Prompt: Retype the range from the line holding "Diverse Organ (130, 2165)" to the last line of the listing, inclusive, exactly as it appears and with nothing else.

Extracted material:
────────────────────
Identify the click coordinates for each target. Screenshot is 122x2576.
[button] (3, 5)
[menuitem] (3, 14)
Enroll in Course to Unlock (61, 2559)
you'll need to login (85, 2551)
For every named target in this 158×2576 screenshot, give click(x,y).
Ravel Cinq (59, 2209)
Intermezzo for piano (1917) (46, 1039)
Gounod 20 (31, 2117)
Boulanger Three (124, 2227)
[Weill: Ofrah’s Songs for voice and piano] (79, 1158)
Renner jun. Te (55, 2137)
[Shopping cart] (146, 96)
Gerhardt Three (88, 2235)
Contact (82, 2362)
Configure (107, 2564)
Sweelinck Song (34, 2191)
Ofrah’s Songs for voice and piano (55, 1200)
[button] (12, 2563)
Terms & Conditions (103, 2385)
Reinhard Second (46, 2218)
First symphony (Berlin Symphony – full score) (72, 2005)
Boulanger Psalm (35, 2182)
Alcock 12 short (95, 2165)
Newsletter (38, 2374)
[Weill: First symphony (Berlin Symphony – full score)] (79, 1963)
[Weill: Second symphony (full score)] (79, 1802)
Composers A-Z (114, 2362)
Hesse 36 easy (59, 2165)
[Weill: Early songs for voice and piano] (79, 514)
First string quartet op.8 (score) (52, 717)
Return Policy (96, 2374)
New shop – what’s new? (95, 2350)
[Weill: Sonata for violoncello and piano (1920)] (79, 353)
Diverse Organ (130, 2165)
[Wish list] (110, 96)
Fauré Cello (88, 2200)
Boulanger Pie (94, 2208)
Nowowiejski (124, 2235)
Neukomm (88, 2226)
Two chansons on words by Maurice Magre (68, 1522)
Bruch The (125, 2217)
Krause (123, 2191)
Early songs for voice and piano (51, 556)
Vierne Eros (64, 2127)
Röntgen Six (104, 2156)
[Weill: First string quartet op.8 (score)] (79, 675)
────────────────────
Exercise output:
Diverse Organ (130, 2165)
[Wish list] (110, 96)
Fauré Cello (88, 2200)
Boulanger Pie (94, 2208)
Nowowiejski (124, 2235)
Neukomm (88, 2226)
Two chansons on words by Maurice Magre (68, 1522)
Bruch The (125, 2217)
Krause (123, 2191)
Early songs for voice and piano (51, 556)
Vierne Eros (64, 2127)
Röntgen Six (104, 2156)
[Weill: First string quartet op.8 (score)] (79, 675)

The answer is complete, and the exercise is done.